How are your guests getting to the venue? If they are driving, what are their parking options? If there is valet parking how do they charge for it? Do they have a minimum number of cars you must pay for – can guests pay for their own valet parking? If you’re renting a bus to transport the group, where can the buses stage? The parking question tends to be more relevant in the city, however some spaces have limited parking or multiple parking lots, and city or not, it’s good to understand where people should be so you can properly inform guests ahead of time.
Payment, Gratuities & Other Fees
There are a variety fees that can be required for an event from room rental, to food and beverage minimums, to administrative fees, staff gratuity and taxes. Room rental, administrative fees and gratuity are not taxed in Illinois, however, sale of good items like food and beverage are. Be sure you are clear on how the venue charges, and how fees and taxes are applied so your budget and anticipated expenses remain as accurate as possible.
Rentals & Preferred Vendors
Many venues have “preferred vendor” lists, which means you can only work with the people on that list for additional needs for your event. It’s good to confirm whether the venue has any flexibility or additional fees to work with your own vendor or specific vendors like entertainment, etc.
In addition to covid precautions, it’s important to have an understanding of general safety procedures, especially for larger groups. If your event involves hundreds or even thousands of people, you need to understand emergency plans, security needs, and other protective measures.

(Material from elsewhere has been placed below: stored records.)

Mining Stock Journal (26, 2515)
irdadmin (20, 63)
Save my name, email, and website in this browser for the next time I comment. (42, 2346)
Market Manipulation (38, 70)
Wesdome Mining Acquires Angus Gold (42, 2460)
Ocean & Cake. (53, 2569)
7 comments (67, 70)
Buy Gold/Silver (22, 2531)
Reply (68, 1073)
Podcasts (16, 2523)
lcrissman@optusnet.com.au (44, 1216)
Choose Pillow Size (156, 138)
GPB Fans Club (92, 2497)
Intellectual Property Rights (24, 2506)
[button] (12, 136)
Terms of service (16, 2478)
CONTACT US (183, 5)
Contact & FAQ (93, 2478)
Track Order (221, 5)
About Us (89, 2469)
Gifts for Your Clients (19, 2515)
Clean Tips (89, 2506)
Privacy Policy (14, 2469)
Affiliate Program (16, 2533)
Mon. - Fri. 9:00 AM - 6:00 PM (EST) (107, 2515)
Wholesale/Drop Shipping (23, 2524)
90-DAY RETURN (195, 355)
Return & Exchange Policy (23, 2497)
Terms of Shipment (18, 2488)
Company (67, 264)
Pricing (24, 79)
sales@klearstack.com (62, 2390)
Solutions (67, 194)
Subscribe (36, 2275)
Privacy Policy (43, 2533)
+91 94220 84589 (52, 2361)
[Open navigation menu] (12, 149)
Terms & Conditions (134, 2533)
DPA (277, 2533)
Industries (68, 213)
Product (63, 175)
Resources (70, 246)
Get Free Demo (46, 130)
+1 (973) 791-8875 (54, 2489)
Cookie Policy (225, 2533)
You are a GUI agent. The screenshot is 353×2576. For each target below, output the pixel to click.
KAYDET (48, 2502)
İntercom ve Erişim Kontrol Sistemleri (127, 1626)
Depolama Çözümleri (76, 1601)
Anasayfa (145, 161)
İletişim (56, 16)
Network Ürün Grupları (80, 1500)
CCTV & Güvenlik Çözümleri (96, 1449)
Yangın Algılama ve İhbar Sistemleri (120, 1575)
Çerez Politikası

This is one of the most forgotten details in an event. If you hire a band or photographer, will you offer those vendors a staff meal? It is important to be clear about this because some of these professionals include a meal requirement for longer shifts, or they may tell the venue they were supposed to get a meal. This varies widely, but depending on the event, you should consider the needs of those working for you, not just the guests. This is especially important for events more than 5 hours and general labor laws will apply. While you can encourage vendors to plan accordingly such as eating beforehand, bringing snacks, etc., it is important to know your local labor laws, and consider what you may include during your vendor and staff breaks.
It’s 2021 – you have to ask about wi-fi. Is there an open network available to guests? Is there a separate network for just your team so you have enough bandwidth if you are live streaming or if your team needs to be plugged in for the event? This information is especially important for hybrid events, but is also helpful in case a guest would simply like to log in.
Regardless of whether internet is a primary component of your event, it’s good to understand what your venue partner offers so you are prepared ahead of time. Never assume internet is free or that a certain bandwidth is guaranteed. If you need more bandwidth than what the venue offers, you need to discuss this right away, since the venue will most likely need to make arrangements on their end, if they are able to provide something upgraded for you.